**Task to carry out**
Copy each record exactly, word for word.

=== Section Start ===

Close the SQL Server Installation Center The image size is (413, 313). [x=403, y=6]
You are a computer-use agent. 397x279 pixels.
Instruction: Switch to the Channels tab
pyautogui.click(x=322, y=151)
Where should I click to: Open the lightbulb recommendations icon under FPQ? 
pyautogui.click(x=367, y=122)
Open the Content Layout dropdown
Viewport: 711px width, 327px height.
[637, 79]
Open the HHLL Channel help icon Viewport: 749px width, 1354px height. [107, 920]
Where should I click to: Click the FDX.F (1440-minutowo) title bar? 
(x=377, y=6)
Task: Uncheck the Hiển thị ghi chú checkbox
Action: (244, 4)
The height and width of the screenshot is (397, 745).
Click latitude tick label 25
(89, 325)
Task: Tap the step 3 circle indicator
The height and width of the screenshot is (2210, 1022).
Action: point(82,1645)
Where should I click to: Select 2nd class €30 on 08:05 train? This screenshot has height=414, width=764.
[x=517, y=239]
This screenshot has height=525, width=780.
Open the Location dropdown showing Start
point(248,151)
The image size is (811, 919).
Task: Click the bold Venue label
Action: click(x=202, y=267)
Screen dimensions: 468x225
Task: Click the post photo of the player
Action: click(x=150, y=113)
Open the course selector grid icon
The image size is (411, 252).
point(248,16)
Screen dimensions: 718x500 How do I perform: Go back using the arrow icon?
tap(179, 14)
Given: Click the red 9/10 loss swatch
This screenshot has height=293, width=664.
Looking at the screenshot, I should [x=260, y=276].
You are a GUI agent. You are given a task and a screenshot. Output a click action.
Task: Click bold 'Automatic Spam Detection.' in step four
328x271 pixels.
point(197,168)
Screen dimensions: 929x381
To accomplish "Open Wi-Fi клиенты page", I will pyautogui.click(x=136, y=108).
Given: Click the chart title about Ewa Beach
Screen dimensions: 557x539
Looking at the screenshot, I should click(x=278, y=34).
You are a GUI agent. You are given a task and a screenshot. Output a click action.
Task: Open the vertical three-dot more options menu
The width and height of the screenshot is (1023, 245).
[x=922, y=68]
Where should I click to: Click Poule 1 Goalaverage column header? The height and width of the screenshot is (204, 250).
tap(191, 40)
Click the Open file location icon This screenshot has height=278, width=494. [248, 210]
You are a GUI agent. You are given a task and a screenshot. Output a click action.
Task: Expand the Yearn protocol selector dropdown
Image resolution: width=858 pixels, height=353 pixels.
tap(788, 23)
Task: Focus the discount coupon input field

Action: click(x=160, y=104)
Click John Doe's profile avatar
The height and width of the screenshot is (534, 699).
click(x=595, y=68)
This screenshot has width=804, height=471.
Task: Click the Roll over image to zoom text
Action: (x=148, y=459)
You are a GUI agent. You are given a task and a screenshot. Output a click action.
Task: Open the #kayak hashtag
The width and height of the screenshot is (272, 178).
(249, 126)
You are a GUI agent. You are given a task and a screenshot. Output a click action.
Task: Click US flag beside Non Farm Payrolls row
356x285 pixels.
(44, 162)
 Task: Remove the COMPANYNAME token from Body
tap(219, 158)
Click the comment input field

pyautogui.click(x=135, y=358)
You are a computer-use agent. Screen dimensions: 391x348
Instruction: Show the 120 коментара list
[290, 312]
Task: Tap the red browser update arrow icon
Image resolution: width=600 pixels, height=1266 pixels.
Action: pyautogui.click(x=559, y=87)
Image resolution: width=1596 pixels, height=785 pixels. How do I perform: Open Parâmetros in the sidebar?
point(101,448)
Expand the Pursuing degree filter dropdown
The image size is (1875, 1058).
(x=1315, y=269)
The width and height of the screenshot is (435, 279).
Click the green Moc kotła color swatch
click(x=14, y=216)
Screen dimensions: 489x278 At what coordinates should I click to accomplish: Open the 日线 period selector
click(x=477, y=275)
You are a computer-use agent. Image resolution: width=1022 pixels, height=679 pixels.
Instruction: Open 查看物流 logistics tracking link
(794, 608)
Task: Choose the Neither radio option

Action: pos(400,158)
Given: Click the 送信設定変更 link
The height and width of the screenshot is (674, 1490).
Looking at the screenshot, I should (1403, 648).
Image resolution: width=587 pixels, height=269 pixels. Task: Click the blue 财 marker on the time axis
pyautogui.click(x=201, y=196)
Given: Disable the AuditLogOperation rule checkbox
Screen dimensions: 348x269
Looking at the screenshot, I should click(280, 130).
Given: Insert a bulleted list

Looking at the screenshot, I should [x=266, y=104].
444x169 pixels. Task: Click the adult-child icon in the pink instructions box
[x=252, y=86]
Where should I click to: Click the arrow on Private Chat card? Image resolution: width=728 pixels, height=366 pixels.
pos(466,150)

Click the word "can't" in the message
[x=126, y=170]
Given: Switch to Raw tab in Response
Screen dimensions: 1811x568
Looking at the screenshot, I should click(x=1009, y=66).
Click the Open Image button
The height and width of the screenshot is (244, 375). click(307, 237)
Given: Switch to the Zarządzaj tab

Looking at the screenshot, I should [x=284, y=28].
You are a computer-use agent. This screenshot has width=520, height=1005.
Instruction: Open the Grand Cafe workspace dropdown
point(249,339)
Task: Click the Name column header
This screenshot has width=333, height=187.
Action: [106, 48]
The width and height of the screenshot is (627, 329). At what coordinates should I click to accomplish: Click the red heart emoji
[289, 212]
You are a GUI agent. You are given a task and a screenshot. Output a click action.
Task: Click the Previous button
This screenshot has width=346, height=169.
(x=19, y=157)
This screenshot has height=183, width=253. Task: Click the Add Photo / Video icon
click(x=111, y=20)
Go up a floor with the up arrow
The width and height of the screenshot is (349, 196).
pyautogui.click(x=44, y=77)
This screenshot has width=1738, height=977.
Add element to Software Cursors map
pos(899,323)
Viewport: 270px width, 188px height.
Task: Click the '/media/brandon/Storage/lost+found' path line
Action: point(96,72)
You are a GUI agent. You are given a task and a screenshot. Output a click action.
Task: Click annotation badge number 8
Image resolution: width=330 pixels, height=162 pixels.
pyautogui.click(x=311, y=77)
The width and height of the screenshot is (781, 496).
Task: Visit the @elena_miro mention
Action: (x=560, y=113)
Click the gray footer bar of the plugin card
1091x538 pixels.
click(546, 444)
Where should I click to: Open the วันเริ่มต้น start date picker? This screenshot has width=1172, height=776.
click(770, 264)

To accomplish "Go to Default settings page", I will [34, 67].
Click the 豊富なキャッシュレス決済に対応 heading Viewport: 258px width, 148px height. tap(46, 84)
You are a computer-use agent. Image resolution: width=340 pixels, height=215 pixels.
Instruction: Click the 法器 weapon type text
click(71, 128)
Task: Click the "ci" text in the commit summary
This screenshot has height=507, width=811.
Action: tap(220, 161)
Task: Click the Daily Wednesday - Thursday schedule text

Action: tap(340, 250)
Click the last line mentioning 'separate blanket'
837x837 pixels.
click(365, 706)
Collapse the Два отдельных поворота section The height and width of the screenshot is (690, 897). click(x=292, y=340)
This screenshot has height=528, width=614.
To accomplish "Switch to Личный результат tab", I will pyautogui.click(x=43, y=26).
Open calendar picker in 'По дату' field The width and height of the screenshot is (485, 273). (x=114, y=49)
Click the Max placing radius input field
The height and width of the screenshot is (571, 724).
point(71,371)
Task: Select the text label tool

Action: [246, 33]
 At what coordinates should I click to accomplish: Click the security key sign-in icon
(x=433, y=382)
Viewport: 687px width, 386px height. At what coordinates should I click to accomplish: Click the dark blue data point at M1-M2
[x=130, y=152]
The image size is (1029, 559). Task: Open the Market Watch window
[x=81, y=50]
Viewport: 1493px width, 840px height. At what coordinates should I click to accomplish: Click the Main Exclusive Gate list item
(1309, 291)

=== Section End ===

**Response below**
Close the SQL Server Installation Center The image size is (413, 313). [x=403, y=6]
You are a computer-use agent. 397x279 pixels.
Instruction: Switch to the Channels tab
pyautogui.click(x=322, y=151)
Where should I click to: Open the lightbulb recommendations icon under FPQ? 
pyautogui.click(x=367, y=122)
Open the Content Layout dropdown
Viewport: 711px width, 327px height.
[637, 79]
Open the HHLL Channel help icon Viewport: 749px width, 1354px height. [107, 920]
Where should I click to: Click the FDX.F (1440-minutowo) title bar? 
(x=377, y=6)
Task: Uncheck the Hiển thị ghi chú checkbox
Action: (244, 4)
The height and width of the screenshot is (397, 745).
Click latitude tick label 25
(89, 325)
Task: Tap the step 3 circle indicator
The height and width of the screenshot is (2210, 1022).
Action: point(82,1645)
Where should I click to: Select 2nd class €30 on 08:05 train? This screenshot has height=414, width=764.
[x=517, y=239]
This screenshot has height=525, width=780.
Open the Location dropdown showing Start
point(248,151)
The image size is (811, 919).
Task: Click the bold Venue label
Action: click(x=202, y=267)
Screen dimensions: 468x225
Task: Click the post photo of the player
Action: click(x=150, y=113)
Open the course selector grid icon
The image size is (411, 252).
point(248,16)
Screen dimensions: 718x500 How do I perform: Go back using the arrow icon?
tap(179, 14)
Given: Click the red 9/10 loss swatch
This screenshot has height=293, width=664.
Looking at the screenshot, I should [x=260, y=276].
You are a GUI agent. You are given a task and a screenshot. Output a click action.
Task: Click bold 'Automatic Spam Detection.' in step four
328x271 pixels.
point(197,168)
Screen dimensions: 929x381
To accomplish "Open Wi-Fi клиенты page", I will pyautogui.click(x=136, y=108).
Given: Click the chart title about Ewa Beach
Screen dimensions: 557x539
Looking at the screenshot, I should click(x=278, y=34).
You are a GUI agent. You are given a task and a screenshot. Output a click action.
Task: Open the vertical three-dot more options menu
The width and height of the screenshot is (1023, 245).
[x=922, y=68]
Where should I click to: Click Poule 1 Goalaverage column header? The height and width of the screenshot is (204, 250).
tap(191, 40)
Click the Open file location icon This screenshot has height=278, width=494. [248, 210]
You are a GUI agent. You are given a task and a screenshot. Output a click action.
Task: Expand the Yearn protocol selector dropdown
Image resolution: width=858 pixels, height=353 pixels.
tap(788, 23)
Task: Focus the discount coupon input field

Action: click(x=160, y=104)
Click John Doe's profile avatar
The height and width of the screenshot is (534, 699).
click(x=595, y=68)
This screenshot has width=804, height=471.
Task: Click the Roll over image to zoom text
Action: (x=148, y=459)
You are a GUI agent. You are given a task and a screenshot. Output a click action.
Task: Open the #kayak hashtag
The width and height of the screenshot is (272, 178).
(249, 126)
You are a GUI agent. You are given a task and a screenshot. Output a click action.
Task: Click US flag beside Non Farm Payrolls row
356x285 pixels.
(44, 162)
 Task: Remove the COMPANYNAME token from Body
tap(219, 158)
Click the comment input field

pyautogui.click(x=135, y=358)
You are a computer-use agent. Screen dimensions: 391x348
Instruction: Show the 120 коментара list
[290, 312]
Task: Tap the red browser update arrow icon
Image resolution: width=600 pixels, height=1266 pixels.
Action: pyautogui.click(x=559, y=87)
Image resolution: width=1596 pixels, height=785 pixels. How do I perform: Open Parâmetros in the sidebar?
point(101,448)
Expand the Pursuing degree filter dropdown
The image size is (1875, 1058).
(x=1315, y=269)
The width and height of the screenshot is (435, 279).
Click the green Moc kotła color swatch
click(x=14, y=216)
Screen dimensions: 489x278 At what coordinates should I click to accomplish: Open the 日线 period selector
click(x=477, y=275)
You are a computer-use agent. Image resolution: width=1022 pixels, height=679 pixels.
Instruction: Open 查看物流 logistics tracking link
(794, 608)
Task: Choose the Neither radio option

Action: pos(400,158)
Given: Click the 送信設定変更 link
The height and width of the screenshot is (674, 1490).
Looking at the screenshot, I should (1403, 648).
Image resolution: width=587 pixels, height=269 pixels. Task: Click the blue 财 marker on the time axis
pyautogui.click(x=201, y=196)
Given: Disable the AuditLogOperation rule checkbox
Screen dimensions: 348x269
Looking at the screenshot, I should click(280, 130).
Given: Insert a bulleted list

Looking at the screenshot, I should [x=266, y=104].
444x169 pixels. Task: Click the adult-child icon in the pink instructions box
[x=252, y=86]
Where should I click to: Click the arrow on Private Chat card? Image resolution: width=728 pixels, height=366 pixels.
pos(466,150)

Click the word "can't" in the message
[x=126, y=170]
Given: Switch to Raw tab in Response
Screen dimensions: 1811x568
Looking at the screenshot, I should click(x=1009, y=66).
Click the Open Image button
The height and width of the screenshot is (244, 375). click(307, 237)
Given: Switch to the Zarządzaj tab

Looking at the screenshot, I should [x=284, y=28].
You are a computer-use agent. This screenshot has width=520, height=1005.
Instruction: Open the Grand Cafe workspace dropdown
point(249,339)
Task: Click the Name column header
This screenshot has width=333, height=187.
Action: [106, 48]
The width and height of the screenshot is (627, 329). At what coordinates should I click to accomplish: Click the red heart emoji
[289, 212]
You are a GUI agent. You are given a task and a screenshot. Output a click action.
Task: Click the Previous button
This screenshot has width=346, height=169.
(x=19, y=157)
This screenshot has height=183, width=253. Task: Click the Add Photo / Video icon
click(x=111, y=20)
Go up a floor with the up arrow
The width and height of the screenshot is (349, 196).
pyautogui.click(x=44, y=77)
This screenshot has width=1738, height=977.
Add element to Software Cursors map
pos(899,323)
Viewport: 270px width, 188px height.
Task: Click the '/media/brandon/Storage/lost+found' path line
Action: point(96,72)
You are a GUI agent. You are given a task and a screenshot. Output a click action.
Task: Click annotation badge number 8
Image resolution: width=330 pixels, height=162 pixels.
pyautogui.click(x=311, y=77)
The width and height of the screenshot is (781, 496).
Task: Visit the @elena_miro mention
Action: (x=560, y=113)
Click the gray footer bar of the plugin card
1091x538 pixels.
click(546, 444)
Where should I click to: Open the วันเริ่มต้น start date picker? This screenshot has width=1172, height=776.
click(770, 264)

To accomplish "Go to Default settings page", I will [34, 67].
Click the 豊富なキャッシュレス決済に対応 heading Viewport: 258px width, 148px height. tap(46, 84)
You are a computer-use agent. Image resolution: width=340 pixels, height=215 pixels.
Instruction: Click the 法器 weapon type text
click(71, 128)
Task: Click the "ci" text in the commit summary
This screenshot has height=507, width=811.
Action: tap(220, 161)
Task: Click the Daily Wednesday - Thursday schedule text

Action: tap(340, 250)
Click the last line mentioning 'separate blanket'
837x837 pixels.
click(365, 706)
Collapse the Два отдельных поворота section The height and width of the screenshot is (690, 897). click(x=292, y=340)
This screenshot has height=528, width=614.
To accomplish "Switch to Личный результат tab", I will pyautogui.click(x=43, y=26).
Open calendar picker in 'По дату' field The width and height of the screenshot is (485, 273). (x=114, y=49)
Click the Max placing radius input field
The height and width of the screenshot is (571, 724).
point(71,371)
Task: Select the text label tool

Action: [246, 33]
 At what coordinates should I click to accomplish: Click the security key sign-in icon
(x=433, y=382)
Viewport: 687px width, 386px height. At what coordinates should I click to accomplish: Click the dark blue data point at M1-M2
[x=130, y=152]
The image size is (1029, 559). Task: Open the Market Watch window
[x=81, y=50]
Viewport: 1493px width, 840px height. At what coordinates should I click to accomplish: Click the Main Exclusive Gate list item
(1309, 291)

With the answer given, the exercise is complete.